You’re probably familiar with the test in an eye doctor’s office in which you follow the finger of the examiner as they move it in an H pattern in front of you then towards your face. The tricky thing about testing extraocular muscles is that they all must work together so while we learn their actions we must also understand that they work collectively to produce those actions. This means that to test one of them, we need to isolate an action they do, and negate the other eye muscles from doing that same action. After all, the superior oblique m. depresses the eye, but so does inferior rectus m., and it can abduct the eye, but so can inferior oblique m.
So think again of the position and fiber direction for the superior oblique m…it points towards the nose where the trochlea sits. Asking a patient to follow a finger that is in front of their nose orients the gaze in line with the functional portion of the superior oblique m., the 53 degree angled portion that matters. When the eye is directed towards the nose the line of pull of the superior oblique m. crosses that of the other depressor, the inferior rectus m. The inferior rectus cannot pull when the eye is in this position, leaving superior oblique as the only depressor. Isolating the superior oblique in this way allows for independent testing of the trochlear nerve.
What would happen if the trochlear nerve were impinged or lesioned? Strabismus is the technical term for “cross-eyed.” Again, all extraocular muscles must work together to produce coordinated gaze and movements. When one muscle isn’t working properly the visual signals from left and right eyes do not match.
In the case of superior oblique m. paralysis or trochlear nerve impingement, the eye will be left in hypertropia – upward deviation of the eye due to the unopposed action of the superior rectus m. – and it is most pronounced when looking towards the opposite side of lesion. For example, someone whose left trochlear nerve is damaged (meaning the left superior oblique is paralyzed) will experience hypertrophia when looking towards their right side. Their left eye will be deviated upward due to the inaction of the superior oblique to pull it down (inferior rectus m. on the left could not pull down either if the gaze is directed across the nose to the right side). The difference in gaze between left and right eyes produces strabismus, or cross-eye, and results in double vision, or diplopia.
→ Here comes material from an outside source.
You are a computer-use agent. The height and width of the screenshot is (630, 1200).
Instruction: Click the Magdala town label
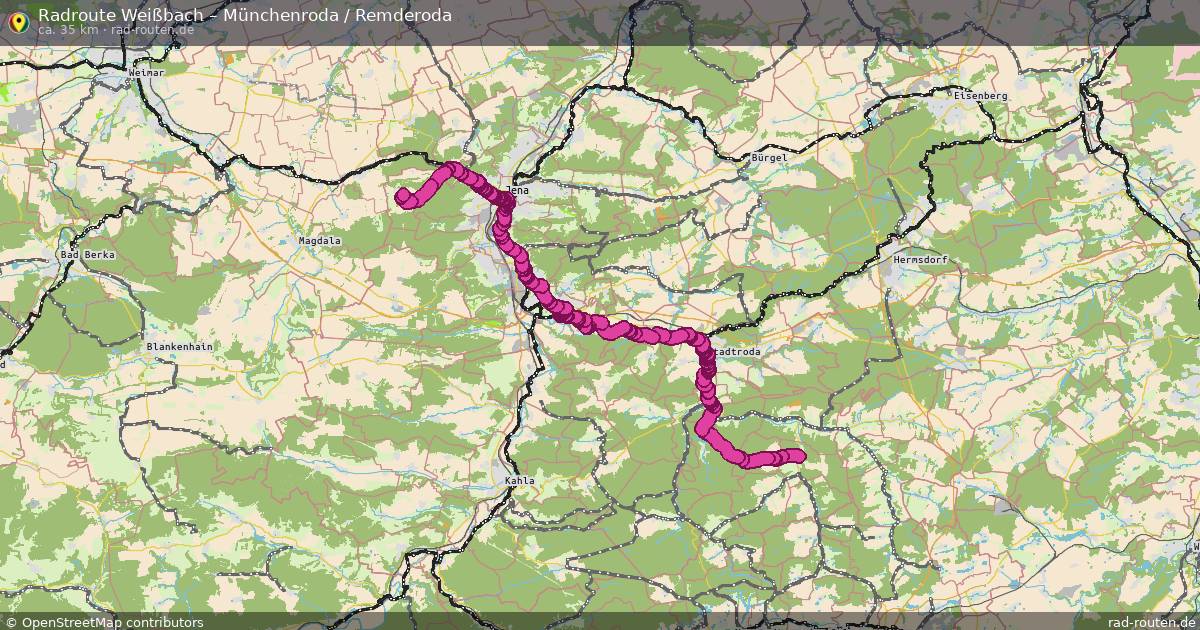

The trochlear nerve may experience a lesion anywhere along its course. In fact, it’s intimate association with the tentorial notch means that problems may arise if the patient is experiencing increased intracranial pressure which may push or pull on the tentorium and its notch, and therefore the trochlear nerve. Tumors, trauma, or vascular issues may also impinge on CN 4. As we learned when describing testing of CN 4 and superior oblique m., this patient would not be able to easily look downwards. Patients with this issue tend to compensate by moving their whole head down, or tilting it to the opposite side (towards the same side makes the double vision worse).